For the Birds Radio Program: Pterodactyls and Dinosaurs

Original Air Date: Nov. 22, 1989

Remade from 12/1/86 (3:25)

Audio missing


(Recording of a Common Loon)

Several recent magazines, from National Wildlife to Nature, have had articles about dinosaurs. Just in case you’re among the millions of people who think dinosaurs are extinct, you might be interested to know that Robert Bakker, of the University of Colorado, presented solid evidence over a decade ago that quite a few dinosaur species are still around. He said in the British journal Nature that dinosaurs were not as reptilian as most experts believed–that in fact they were warm-blooded, and lived far differently from any lizards we know. He wrote, “One group still lives. We call them birds.”

Although the pterosaurs, or flying reptiles, did not follow the same evolutionary line that Bakker discusses, they were the most bird- like animals in the world for much of prehistoric times. They were probably warm-blooded, they had some skull features similar to birds, and their feet were very bird-like. They probably fished with their beak-like mouths, and had throat pouches like pelicans. And they flew like birds. From their skeletons, scientists believe that they had a poor sense of smell but excellent eyesight. They were lightly built, with hollow bones. And they had large brains, so probably had good maneuverability when flying.
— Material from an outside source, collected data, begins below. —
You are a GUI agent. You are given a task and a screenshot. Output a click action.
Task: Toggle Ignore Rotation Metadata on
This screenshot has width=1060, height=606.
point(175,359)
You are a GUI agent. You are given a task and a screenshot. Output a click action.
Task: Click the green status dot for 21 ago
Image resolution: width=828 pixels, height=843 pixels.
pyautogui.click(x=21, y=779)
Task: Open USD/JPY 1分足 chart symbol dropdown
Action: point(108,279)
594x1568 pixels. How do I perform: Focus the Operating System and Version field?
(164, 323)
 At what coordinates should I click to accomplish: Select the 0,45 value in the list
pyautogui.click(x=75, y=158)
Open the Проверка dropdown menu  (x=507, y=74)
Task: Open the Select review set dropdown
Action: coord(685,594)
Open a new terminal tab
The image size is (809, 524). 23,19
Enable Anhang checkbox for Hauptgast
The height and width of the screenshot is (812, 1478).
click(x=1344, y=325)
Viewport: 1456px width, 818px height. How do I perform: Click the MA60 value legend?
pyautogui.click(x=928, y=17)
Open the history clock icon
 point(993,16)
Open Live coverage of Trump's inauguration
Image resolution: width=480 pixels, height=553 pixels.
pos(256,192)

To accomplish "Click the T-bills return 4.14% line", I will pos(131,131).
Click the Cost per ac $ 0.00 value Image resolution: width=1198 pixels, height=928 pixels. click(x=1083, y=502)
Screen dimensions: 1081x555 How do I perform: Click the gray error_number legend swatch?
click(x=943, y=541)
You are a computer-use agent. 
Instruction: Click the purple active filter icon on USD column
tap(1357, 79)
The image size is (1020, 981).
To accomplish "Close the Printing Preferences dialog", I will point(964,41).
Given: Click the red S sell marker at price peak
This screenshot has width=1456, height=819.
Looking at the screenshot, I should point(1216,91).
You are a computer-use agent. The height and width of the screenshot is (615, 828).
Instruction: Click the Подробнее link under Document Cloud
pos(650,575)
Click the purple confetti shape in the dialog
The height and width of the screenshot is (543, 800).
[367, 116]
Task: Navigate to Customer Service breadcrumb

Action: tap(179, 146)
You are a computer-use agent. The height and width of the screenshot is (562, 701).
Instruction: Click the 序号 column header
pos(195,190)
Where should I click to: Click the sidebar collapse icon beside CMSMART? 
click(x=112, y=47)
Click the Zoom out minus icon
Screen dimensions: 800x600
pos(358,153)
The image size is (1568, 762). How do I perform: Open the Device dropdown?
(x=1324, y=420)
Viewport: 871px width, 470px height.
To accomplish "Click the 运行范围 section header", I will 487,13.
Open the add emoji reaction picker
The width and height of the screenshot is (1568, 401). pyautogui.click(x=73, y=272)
But there were great differences between the pterosaurs and birds, too. The wing of a bird is framed by its arm bones–but the wing of a pterosaur was framed on its enlarged finger bones, much like a bat. Some of the pterosaurs had thick fur, too–again, more like mammals than birds.

There were two kinds of pterosaurs–the pterydactyls, which were tailless, and the rhamphorhynchoids, which had long tails. Pteranodon, which is one of the most famous of the pterydactyls, had a turkey-sized body but a huge head–six feet from the tip of its long, toothless beak to the end of its long, bony crest. Nobody is sure why pteranodon had that crest–it may have acted as a rudder, since it didn’t have a tail, or it may have acted as a balance for the long beak. It may even have been a sex characteristic, since some specimens of pteranodon have no crests–they may have been the females. Pteranodon had a 27 foot wingspread–more than twice as long as any modern bird.

Rhamphorhynchus, on the other hand, was only 18 inches long, including its tail. It had sharp teeth along its beak–which worked the same way in fishing as the lamellae along a merganser duck’s bill works today, to hold fast to a slippery fish.

Now, of course, the pterosaurs are gone. The oldest known bird that still exists in North America came on the scene about 65 million years ago, just at the time that the flying reptiles were disppearing– that was Minnesota’s own Common Loon.

(Recording of a Common Loon)

This is Laura Erickson, and this program has been “For the Birds.”